- _What the task asks_:
Rewrite the lines between the one holding "Where should I" and the one holding "(x=535, y=59)", inclusive, substituting "next record" for "previous record" and keeping everything else unchanged. Leave the pictures out of your answer.

- _Provided information_:
** Begin **

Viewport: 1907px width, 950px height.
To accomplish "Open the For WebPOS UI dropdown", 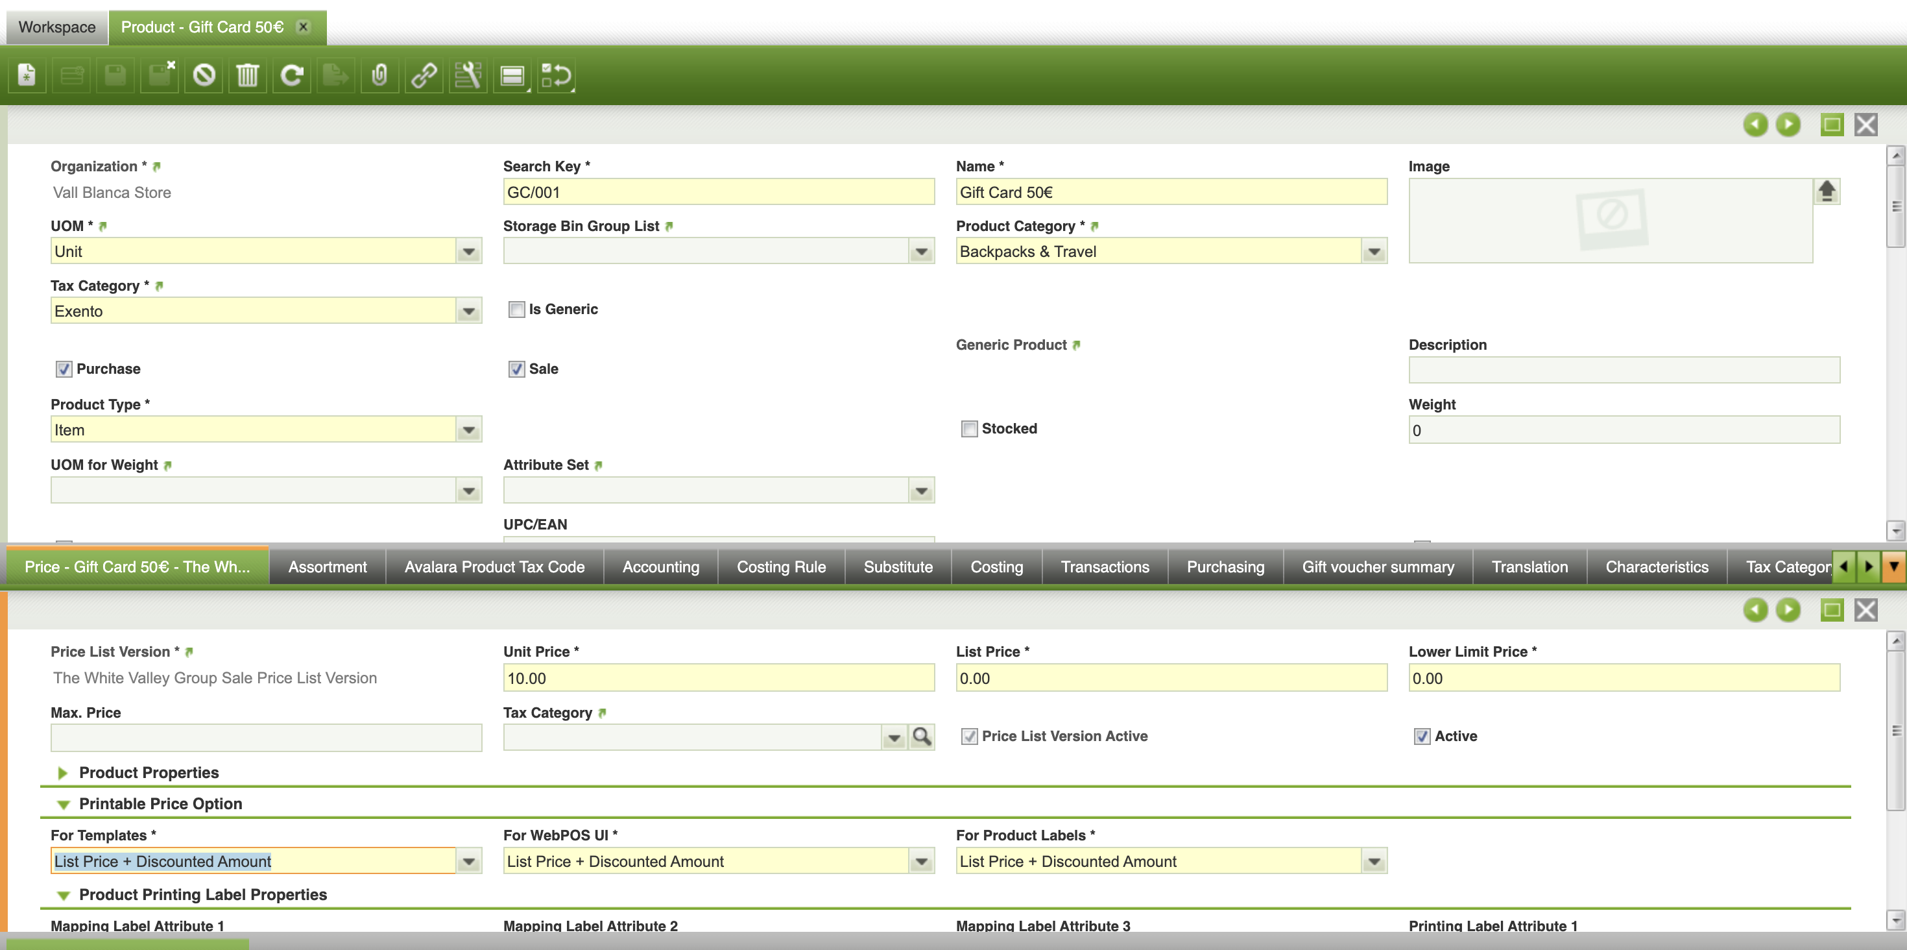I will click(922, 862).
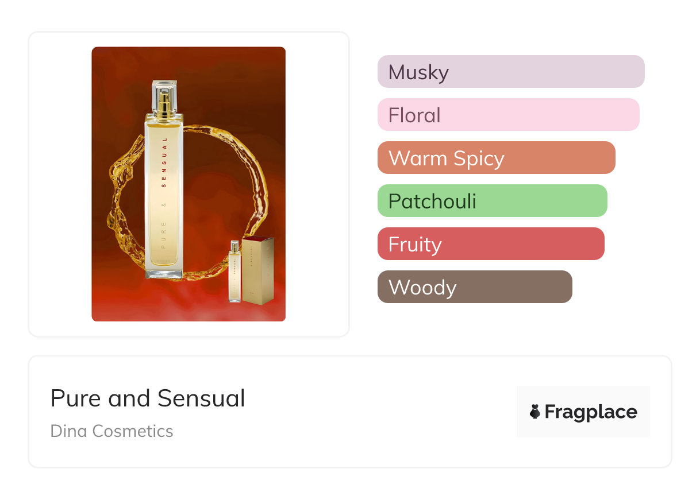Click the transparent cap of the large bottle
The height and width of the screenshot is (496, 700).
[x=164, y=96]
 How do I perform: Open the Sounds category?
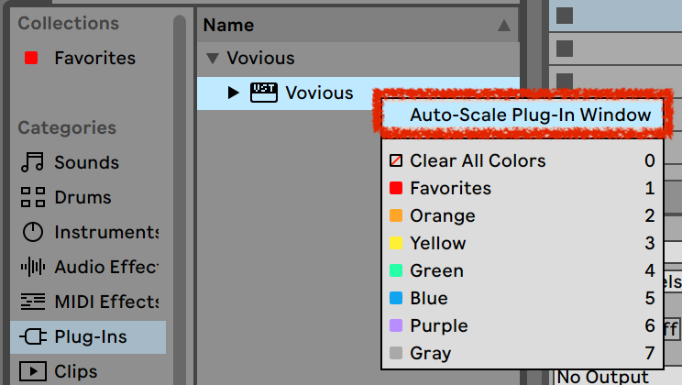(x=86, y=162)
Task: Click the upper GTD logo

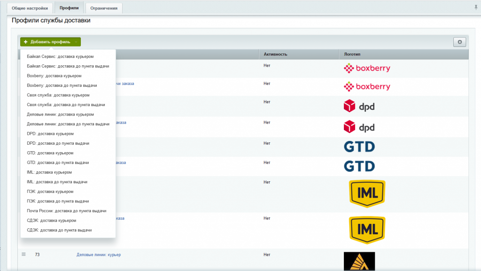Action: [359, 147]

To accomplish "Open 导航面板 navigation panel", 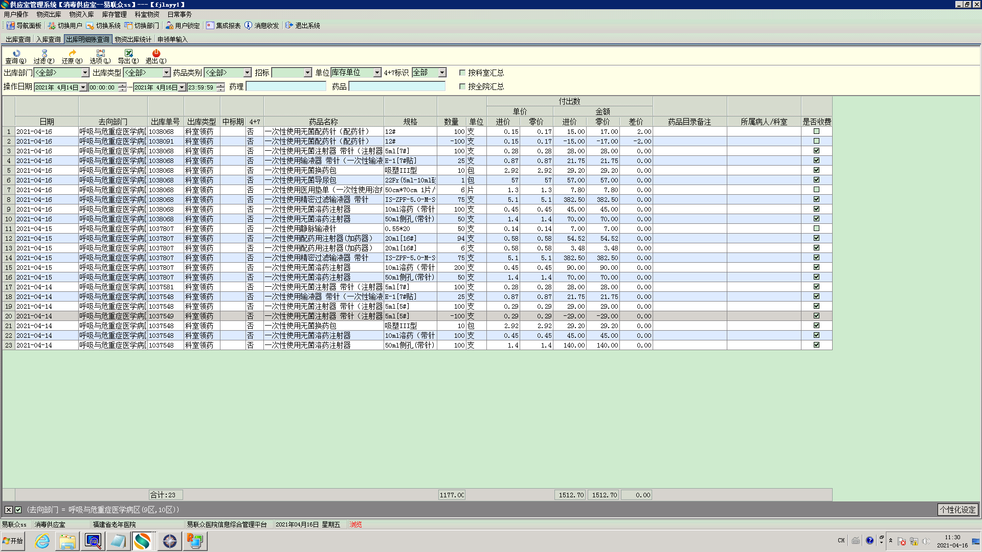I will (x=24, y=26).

** End **
** Begin **

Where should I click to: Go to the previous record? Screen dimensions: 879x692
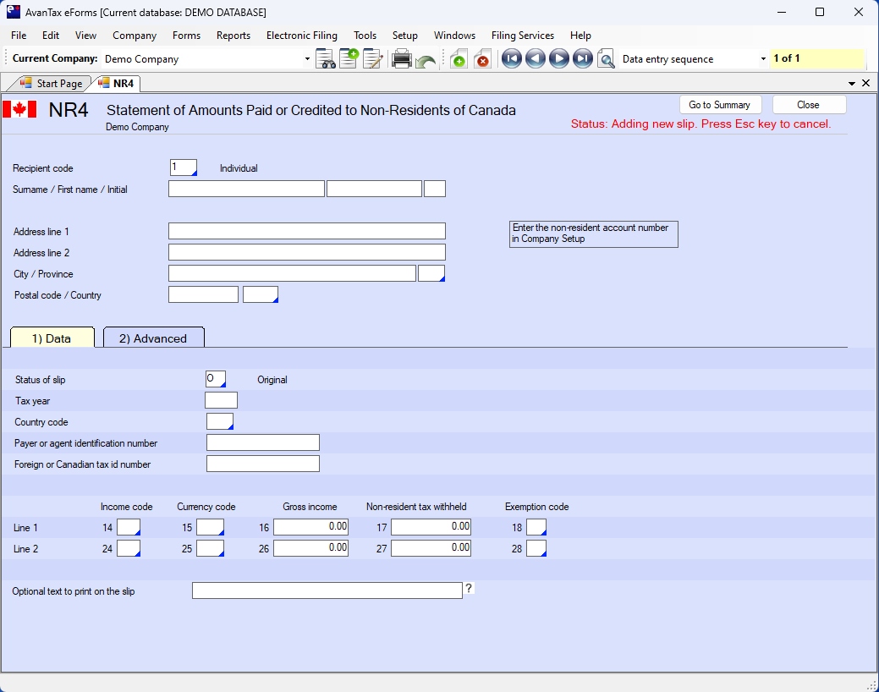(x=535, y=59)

** End **
** Begin **

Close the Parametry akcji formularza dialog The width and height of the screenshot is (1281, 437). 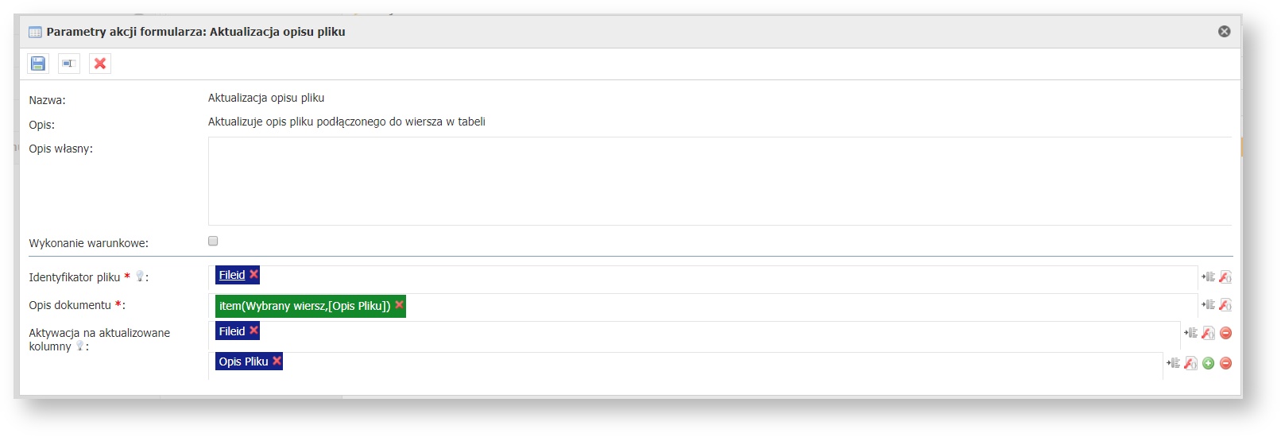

** End **

- _Exercise response_:
Where should I click to: Go to the next record? Screen dimensions: 879x692
(x=535, y=59)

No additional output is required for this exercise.